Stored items
--- START ---

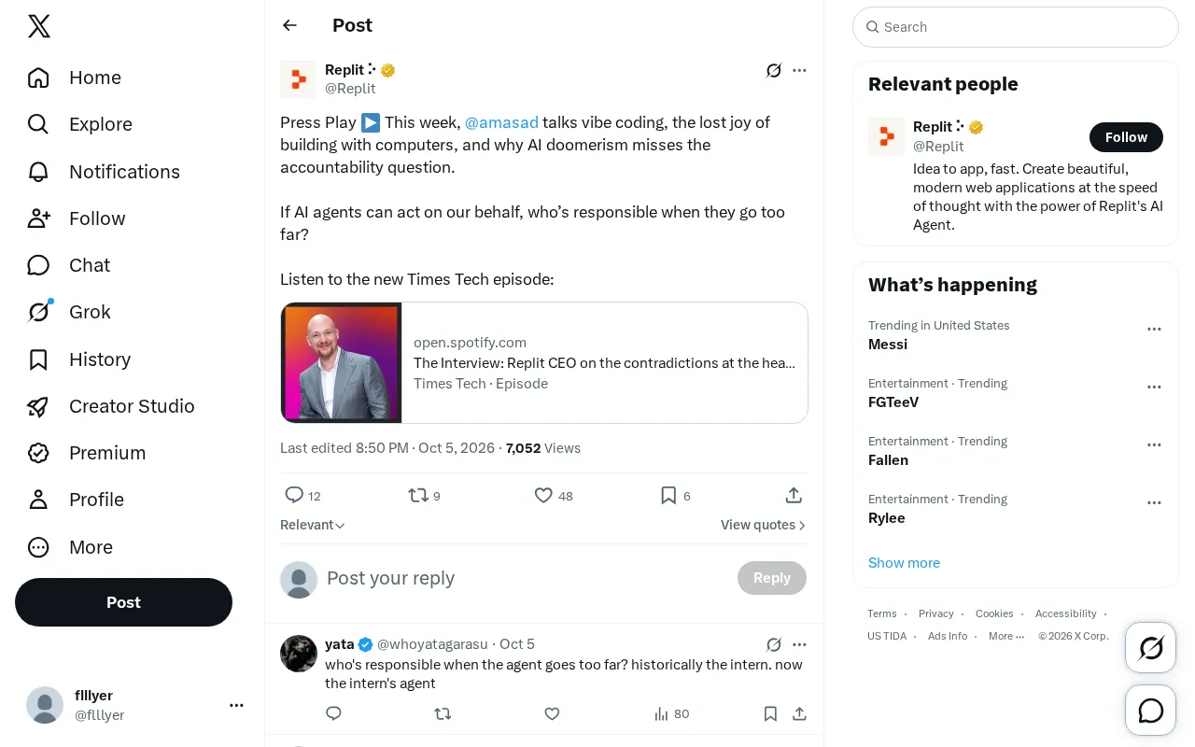Screen dimensions: 1195x747
Task: Like yata's reply with heart
Action: [552, 713]
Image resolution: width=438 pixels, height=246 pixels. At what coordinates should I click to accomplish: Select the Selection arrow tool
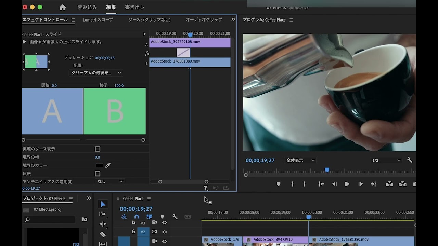(x=103, y=204)
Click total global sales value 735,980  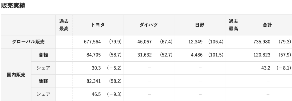coord(262,42)
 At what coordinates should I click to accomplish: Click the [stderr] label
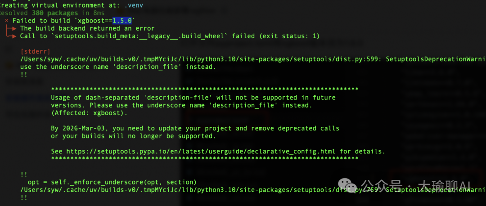click(x=35, y=51)
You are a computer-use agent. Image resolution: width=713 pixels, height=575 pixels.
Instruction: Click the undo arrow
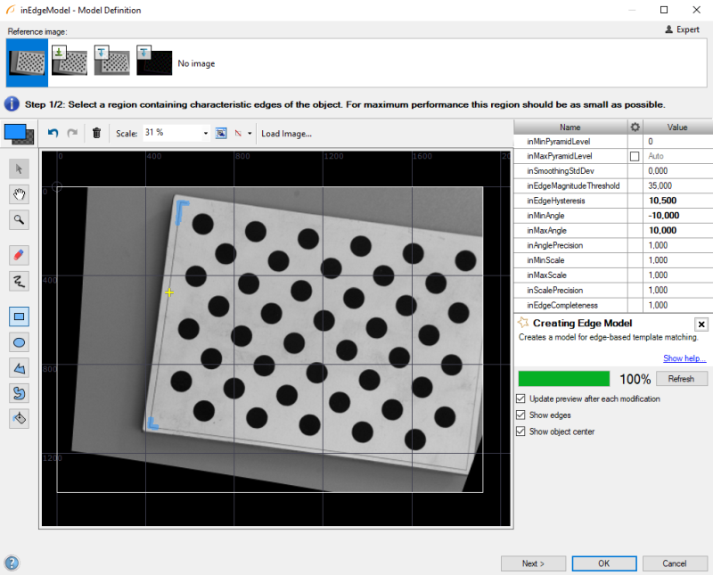(53, 133)

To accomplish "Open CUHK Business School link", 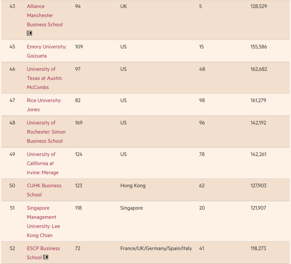I will coord(44,190).
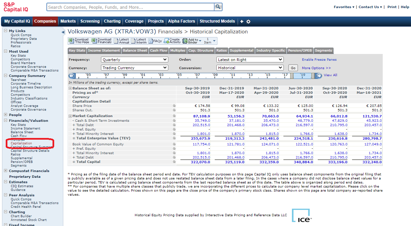Open settings gear in navigation bar
This screenshot has height=226, width=411.
[x=248, y=22]
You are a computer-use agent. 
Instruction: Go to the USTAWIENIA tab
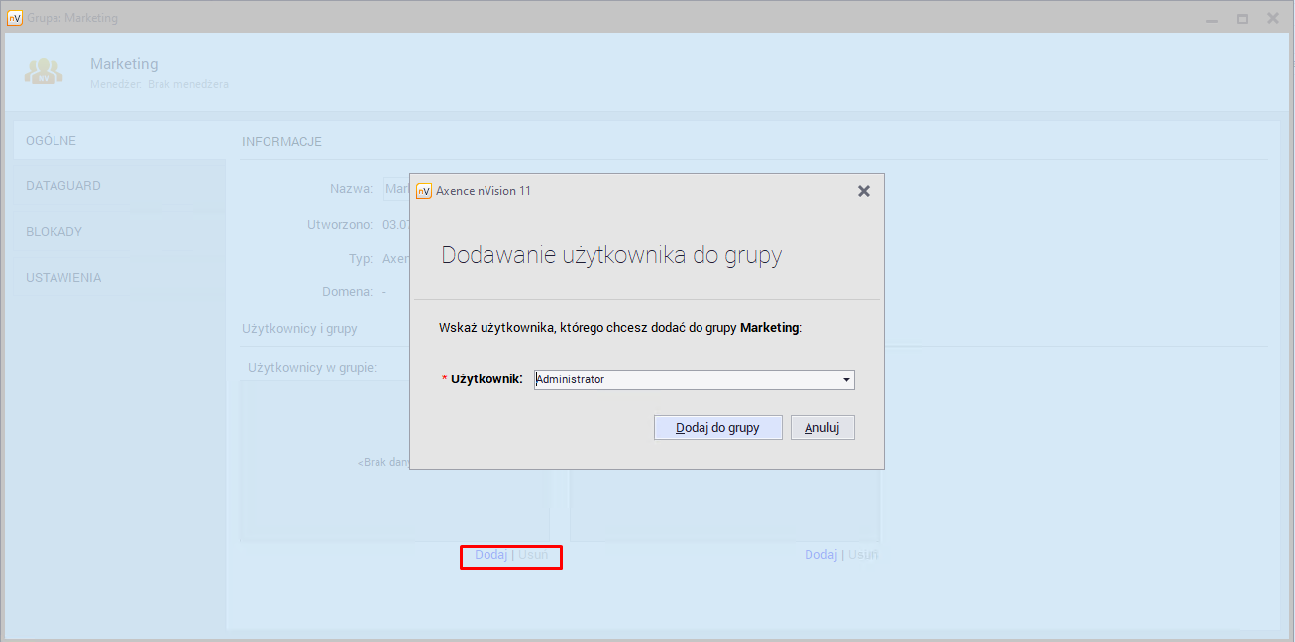coord(63,278)
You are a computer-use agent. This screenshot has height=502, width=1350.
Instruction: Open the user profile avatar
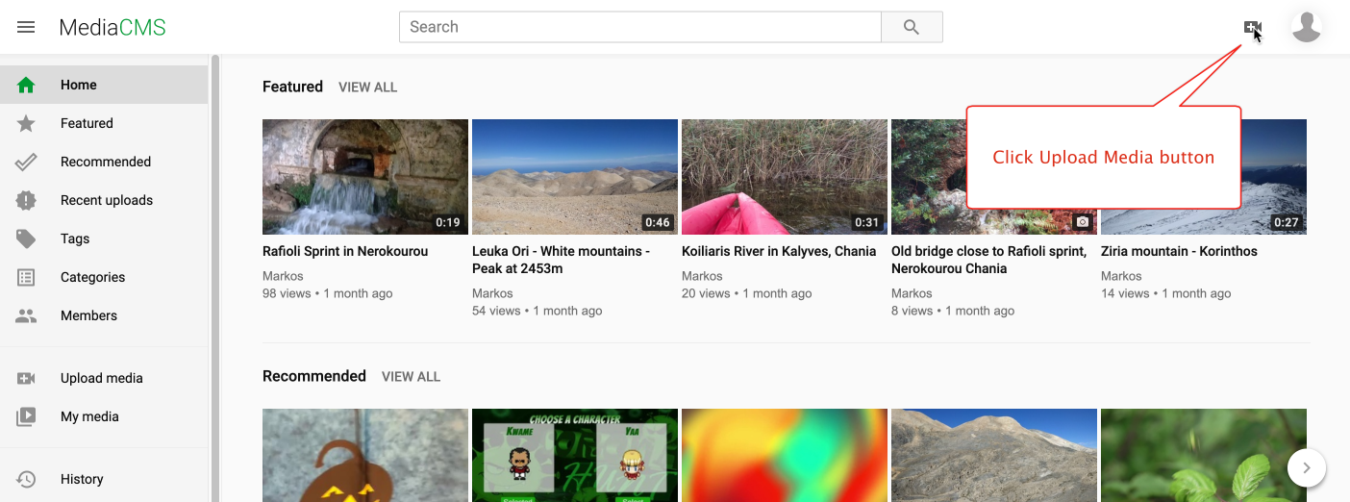(1306, 27)
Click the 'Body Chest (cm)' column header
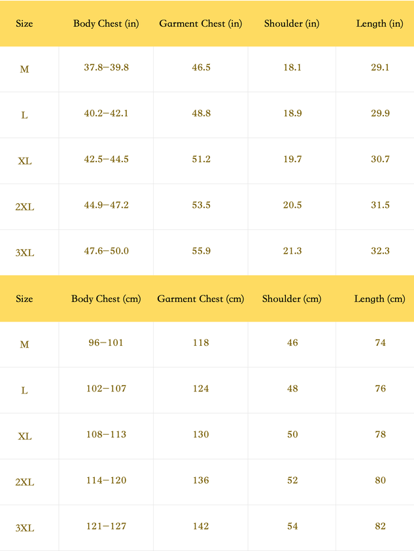This screenshot has width=414, height=551. (x=106, y=299)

--- END ---

Assignment
Please state how many lines in the entries include the string "agent", giving no more than the number.

Answer box
3